• _Page extract_
CFFC 147– The cage door locks at the Florida State Fairgrounds, and the crowd leans in. No pyrotechnics. No celebrity walk-ins will be found in CFFC 147, just steel, sweat, and the faint smell of carnival food reminding everyone this is where fighters come to prove something—not to themselves, but to the belief economy that built Florida MMA.

Where Belief Was Born

“A huge community of Brazilians came to Florida in the ’90s,” recalls longtime coach and ESPN analyst Din Thomas, “possibly because the climate felt like home. They brought jiu-jitsu and vale tudo with them.”

Those early mats—rolled out in garages and warehouse gyms—built a fight culture that prizes grind over glamour.

Kevin Pease and Ethan Pauley, fighting on CFFC 147 Friday night.Image: Cage Fury Fighting Championships

Thomas says that mindset still defines the scene:

“Do you really believe in yourself if you bum-hunt your way to the UFC? The ones who make it fight whoever, even under bad circumstances, and still find a way to shine.”

That challenge—the quiet conviction to take hard fights—is Florida’s unofficial currency. Call it the belief economy.

The Fairgrounds Effect for CFFC 147

CFFC 147 has become the perfect testing ground for that faith.

“Tampa is enriched with so much MMA talent that it was really a no-brainer to come here,” matchmaker Arias Garcia told MMA Sucka. “We’ve got Gracie Pac with Billy Quarantillo and DefWar with Daniel Mendoza right in the area—plus Kill Cliff and American Top Team just a drive away.”

CFFC CEO Rob Haydak echoed the sentiment in the promotion’s release for CFFC 147, calling Tampa “a blue-collar fight town” and promising that “the Fairgrounds will be rocking once again.”

CFFC first touched down in Tampa with CFFC 133 in July 2024, then returned three more times in 2025—April, July, and now October. The consistency isn’t accidental. Tampa crowds show up and believe.

CFFC 147: Where Faith Meets the Grind

The main event for CFFC 147 pits Florida’s Kevin “Sweet Peas” Pease against Michigan’s Ethan Pauley for the vacant welterweight title—a fight that embodies everything this promotion stands for.

Just a year ago, Pease (6-0 MMA, 4-0 CFFC) seemed destined for gold before the Professional Fighters League called. He notched a win there, but when a return invitation didn’t materialize, CFFC offered him the title shot he’d been chasing since 2022. He accepted immediately, determined to complete his climb toward the UFC.

His opponent for CFFC 147, Pauley (7-1 MMA, 0-0 CFFC), brings six submission wins and the kind of momentum that makes scouts take notice. The Warrior Way Martial Arts standout has fought six times in the past fourteen months and arrives in Tampa on a four-fight streak.

“My training at Warrior Way is the reason I’ve gotten this far,” Pauley told MMA Sucka. “It’s one of the original, true martial-arts gyms in Michigan.”

Pease: Wrestling Roots, Professional Mindset

Pease enters from Kill Cliff FC, surrounded by elite talent like Gilbert Burns and Kamaru Usman.

Dataset items

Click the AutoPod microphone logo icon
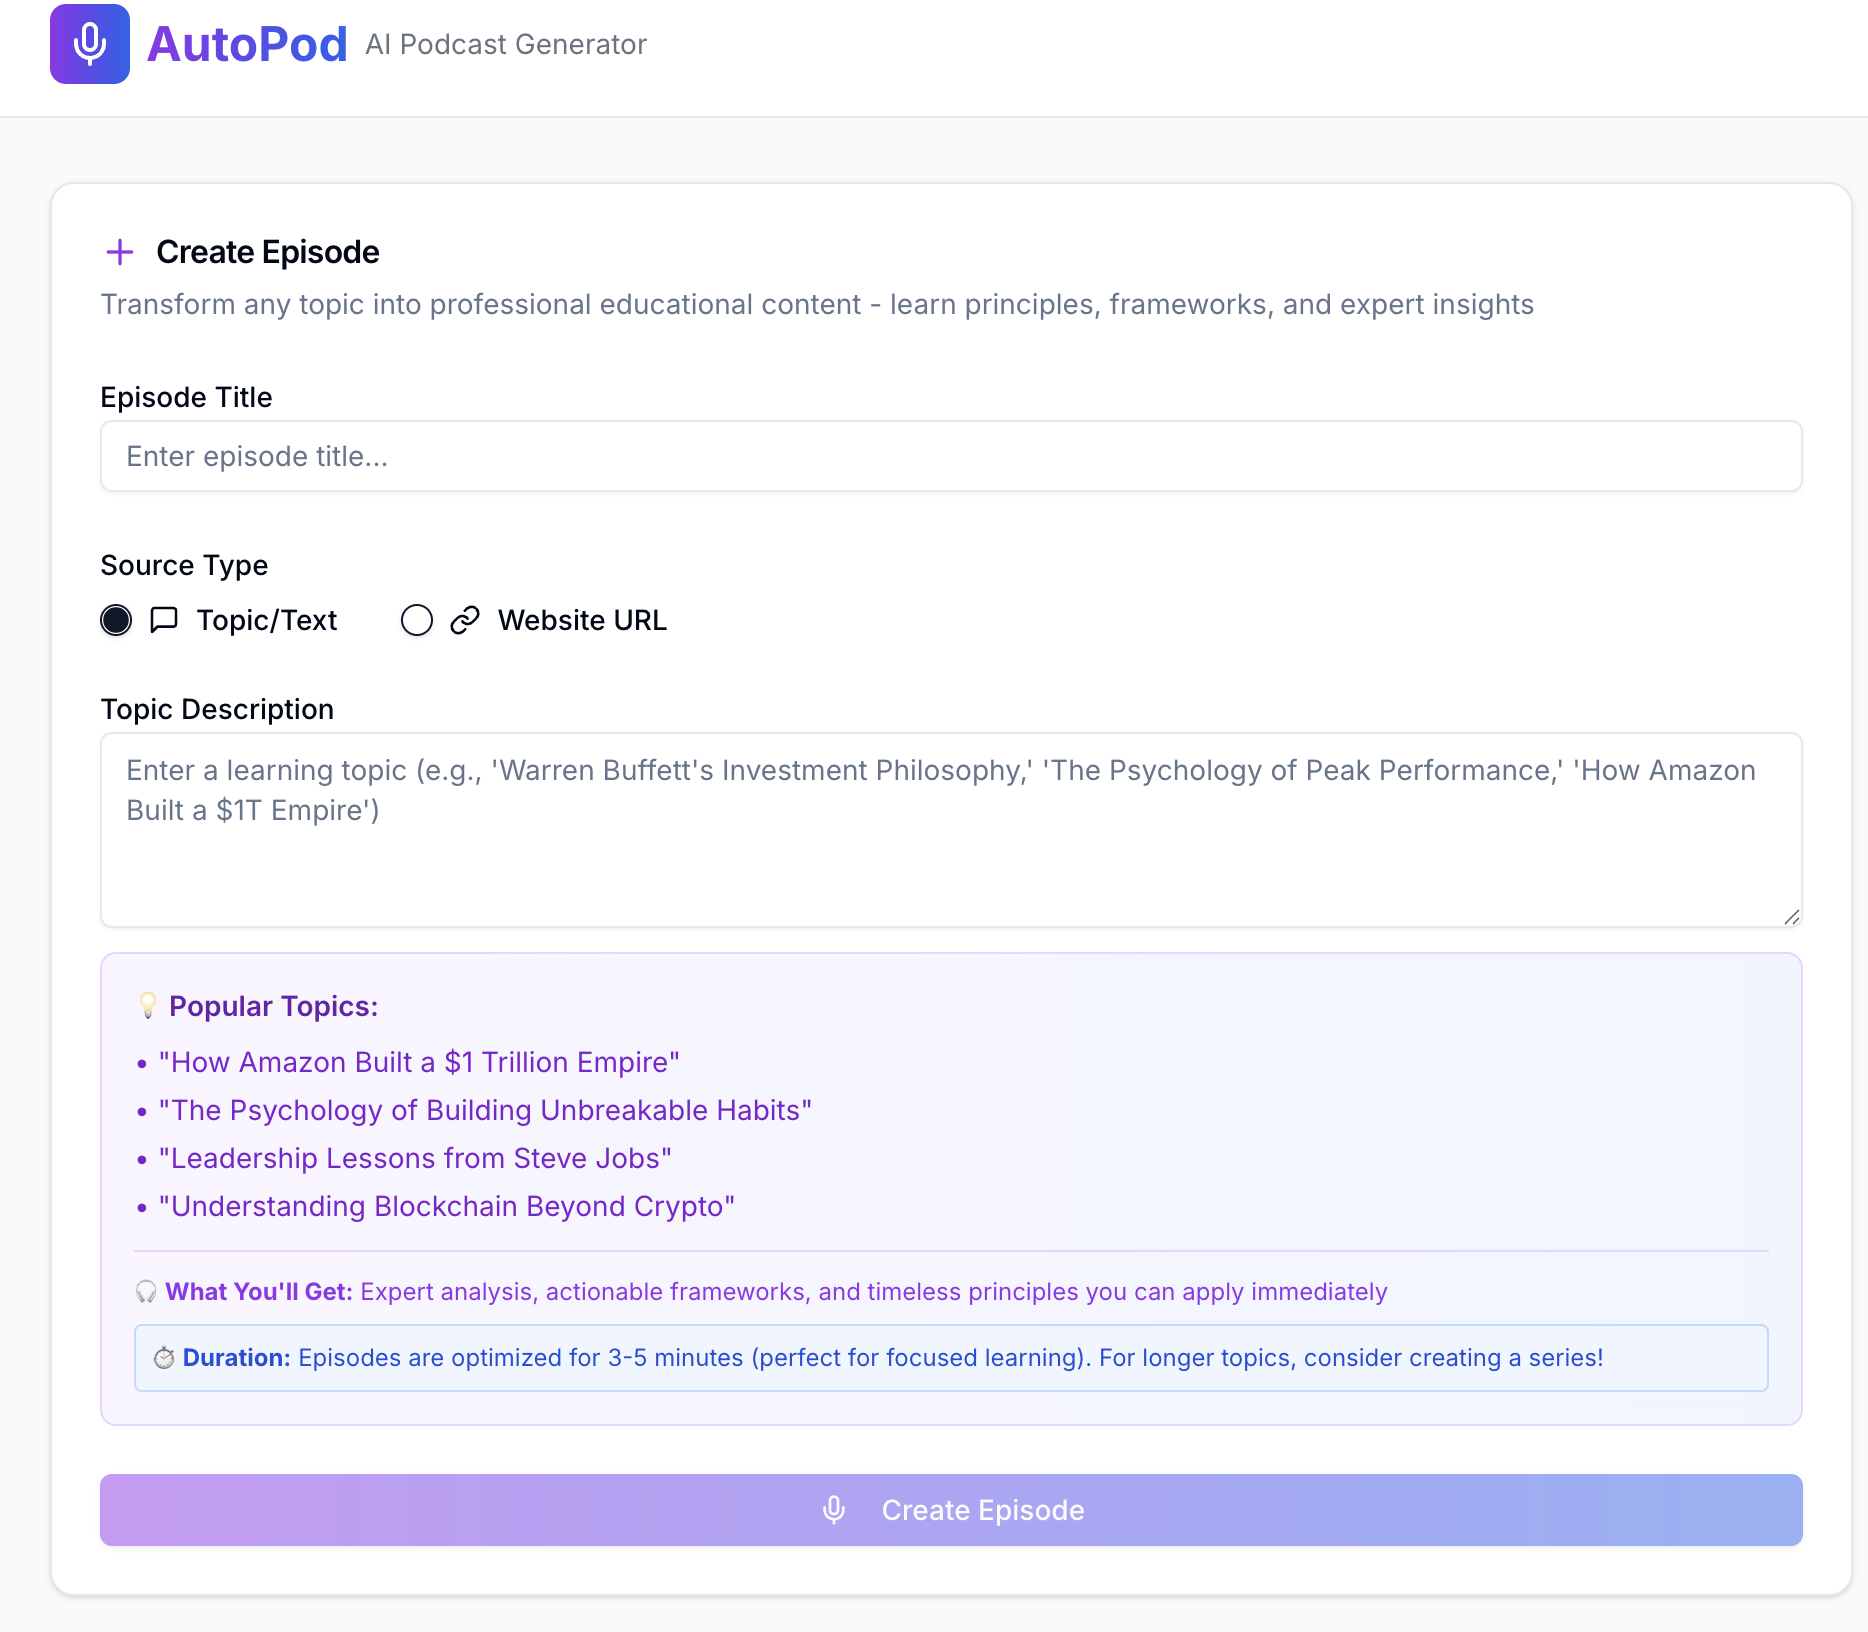The width and height of the screenshot is (1868, 1632). click(x=89, y=43)
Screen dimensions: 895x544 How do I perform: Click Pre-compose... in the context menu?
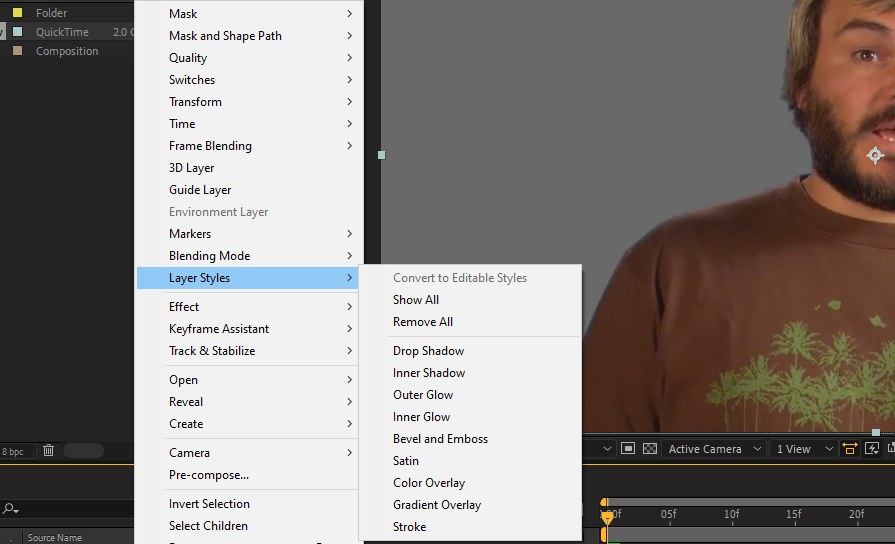[x=208, y=475]
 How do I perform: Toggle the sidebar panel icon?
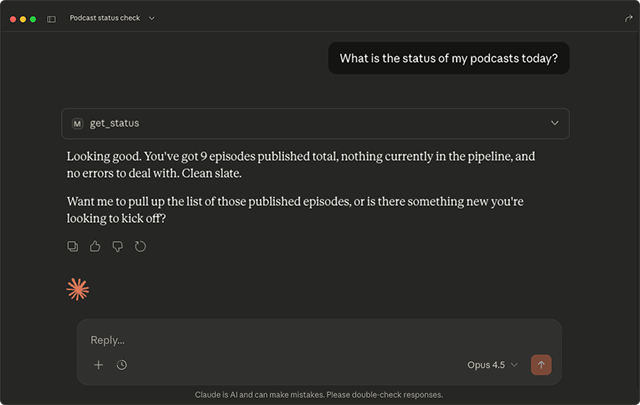coord(51,19)
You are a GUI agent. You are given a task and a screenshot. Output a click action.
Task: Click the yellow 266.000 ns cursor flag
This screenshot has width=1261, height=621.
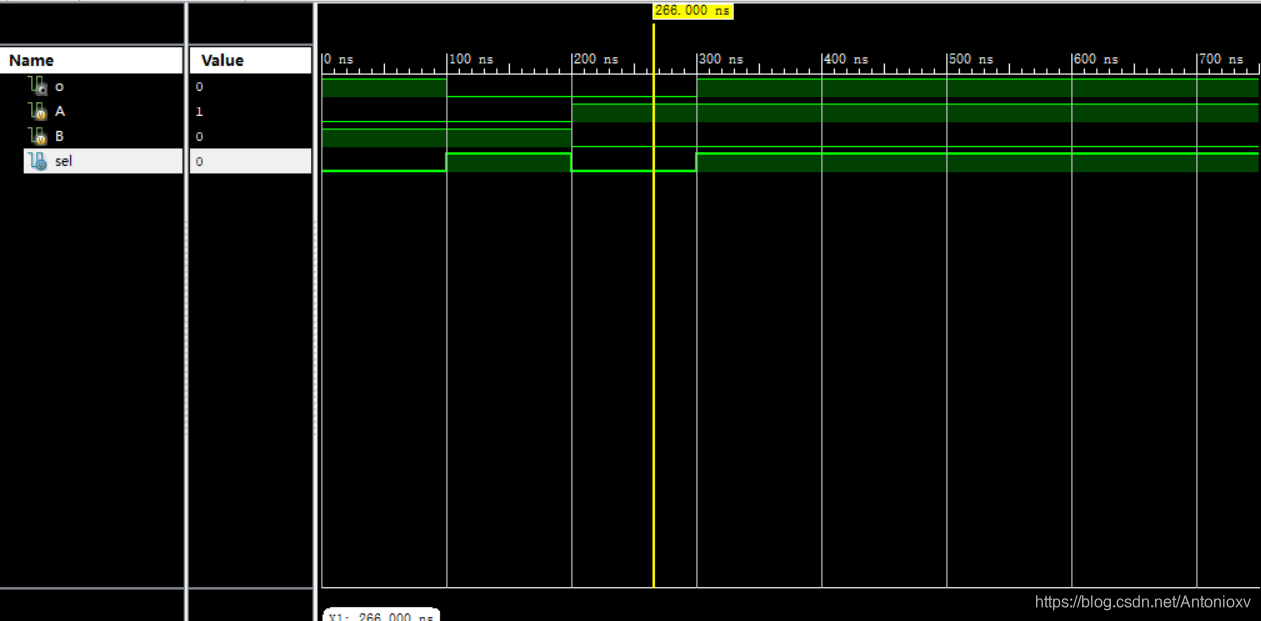(692, 11)

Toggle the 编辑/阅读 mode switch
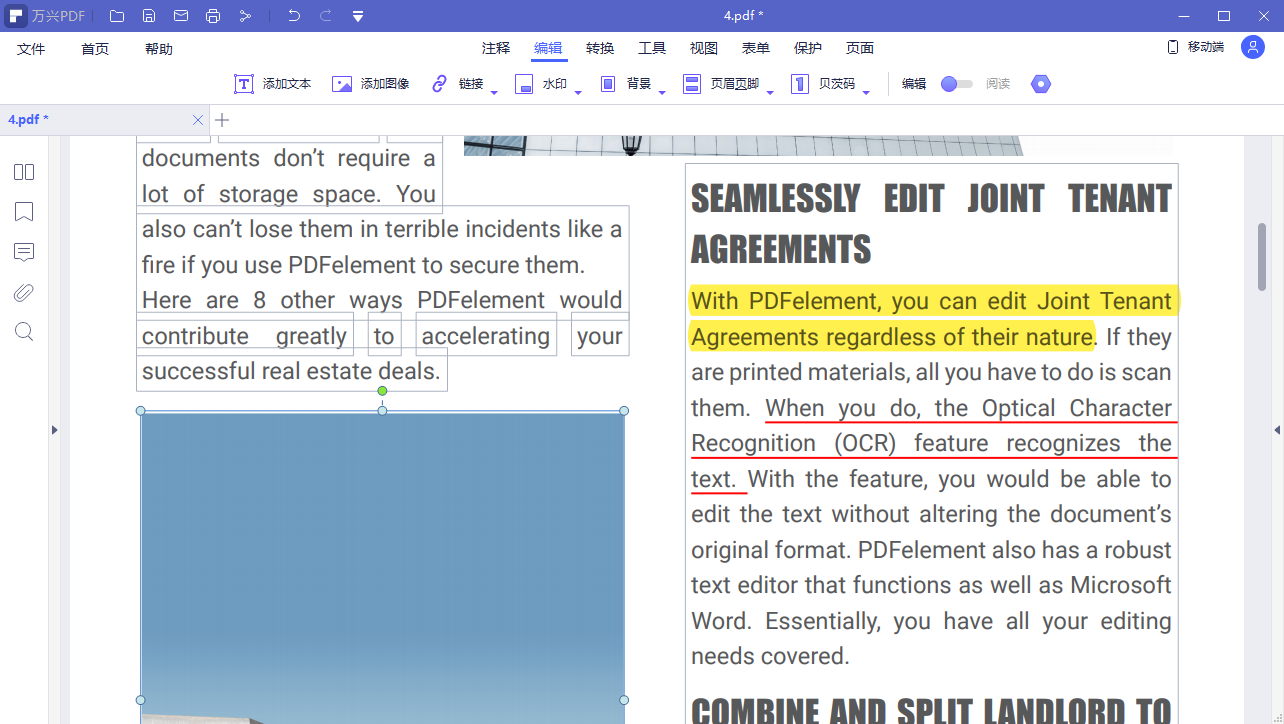(956, 84)
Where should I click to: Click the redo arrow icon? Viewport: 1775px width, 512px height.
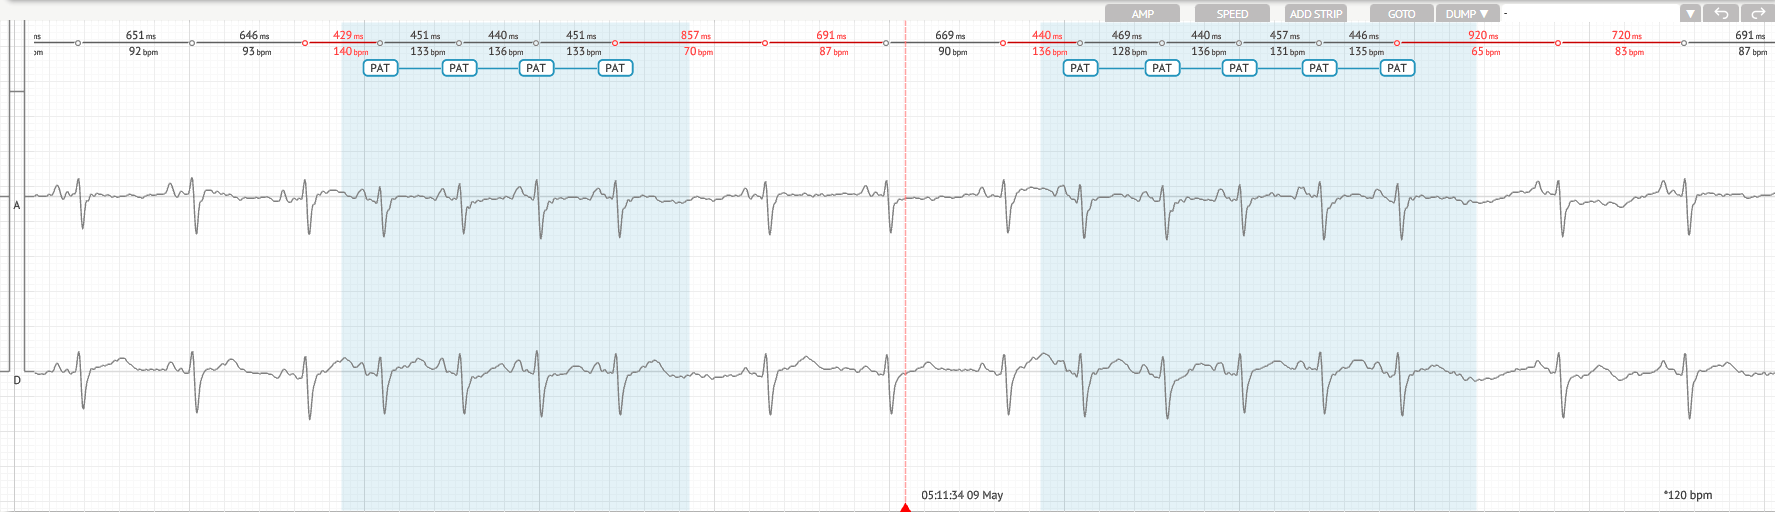click(x=1757, y=13)
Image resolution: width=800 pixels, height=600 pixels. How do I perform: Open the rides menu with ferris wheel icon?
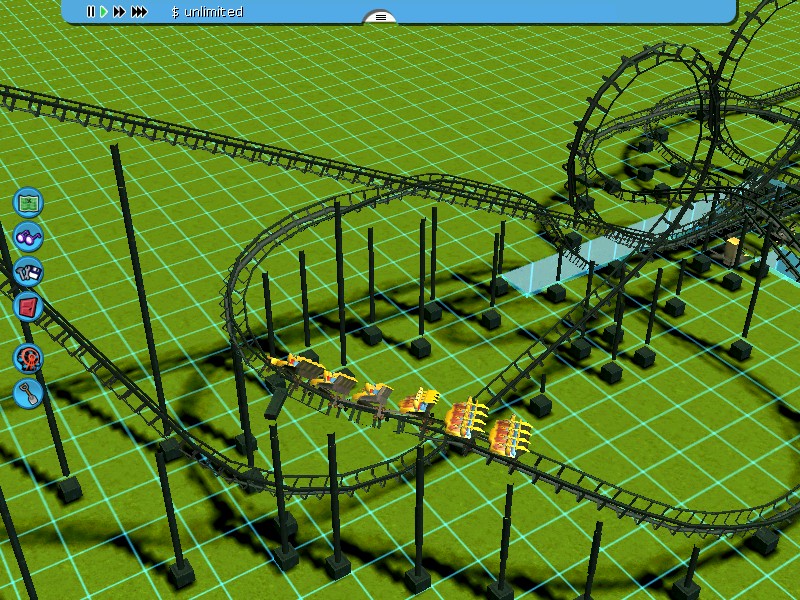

• _Description of the task_
Return the passage of the CFFC 147 article starting at "CFFC CEO Rob" and ending at "up and believe.", copied word for word. Rely only on the CFFC 147 article to complete this.

• _Answer for the task_
CFFC CEO Rob Haydak echoed the sentiment in the promotion’s release for CFFC 147, calling Tampa “a blue-collar fight town” and promising that “the Fairgrounds will be rocking once again.”

CFFC first touched down in Tampa with CFFC 133 in July 2024, then returned three more times in 2025—April, July, and now October. The consistency isn’t accidental. Tampa crowds show up and believe.